* Supplied records:
● ● ● ●

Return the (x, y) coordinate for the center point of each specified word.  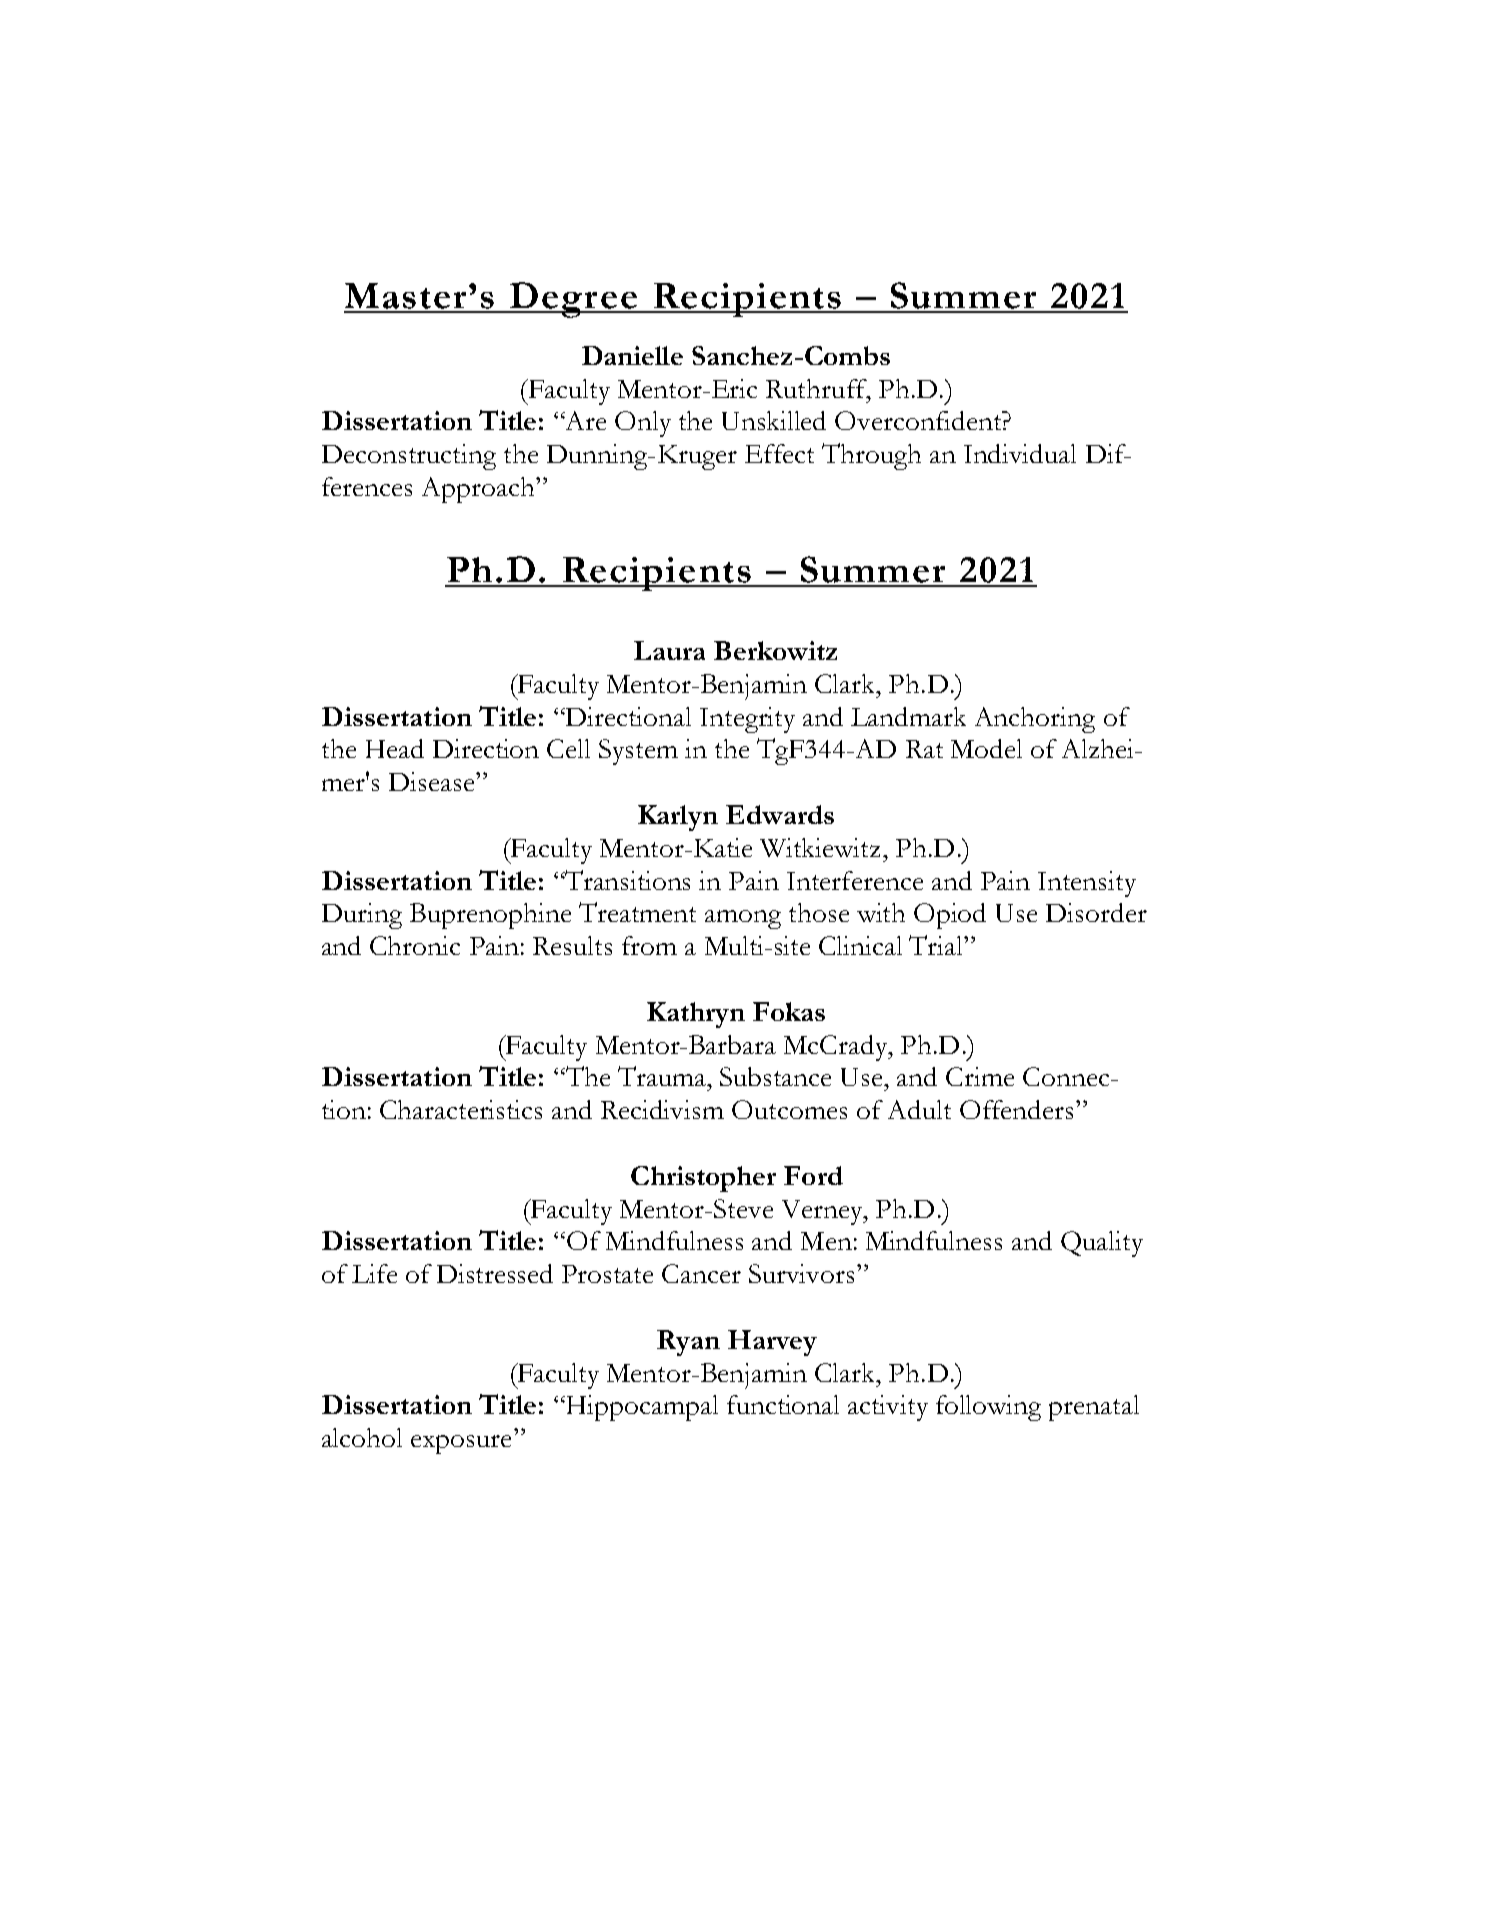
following (988, 1408)
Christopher (703, 1179)
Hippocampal (641, 1408)
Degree (573, 300)
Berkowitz (775, 650)
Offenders (1016, 1109)
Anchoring (1035, 720)
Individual (1020, 453)
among (743, 919)
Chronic (415, 945)
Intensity (1087, 884)
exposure (461, 1444)
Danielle (632, 355)
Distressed (495, 1273)
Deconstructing (409, 457)
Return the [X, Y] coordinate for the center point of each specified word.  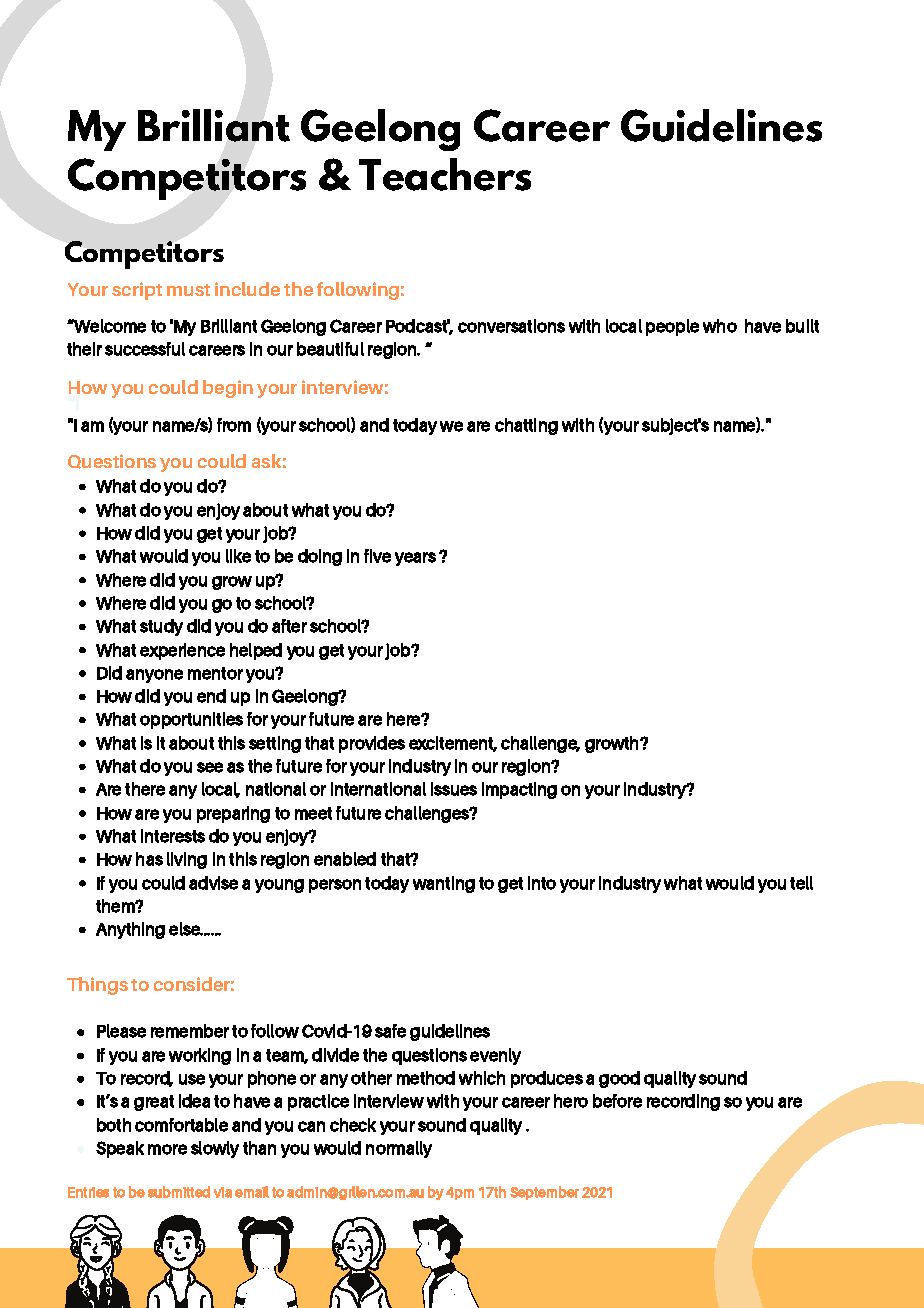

● ● ● ●

* The exercise: Arrange all of the material above as a numbered list, one item per line and with no blank lines. Leave the pictures out of the answer.

* Response:
1. Return the (x, y) coordinate for the center point of each specified word.  
2. following (988, 1408)
3. Christopher (703, 1179)
4. Hippocampal (641, 1408)
5. Degree (573, 300)
6. Berkowitz (775, 650)
7. Offenders (1016, 1109)
8. Anchoring (1035, 720)
9. Individual (1020, 453)
10. among (743, 919)
11. Chronic (415, 945)
12. Intensity (1087, 884)
13. exposure (461, 1444)
14. Danielle (632, 355)
15. Distressed (495, 1273)
16. Deconstructing (409, 457)
17. Return the [X, Y] coordinate for the center point of each specified word.  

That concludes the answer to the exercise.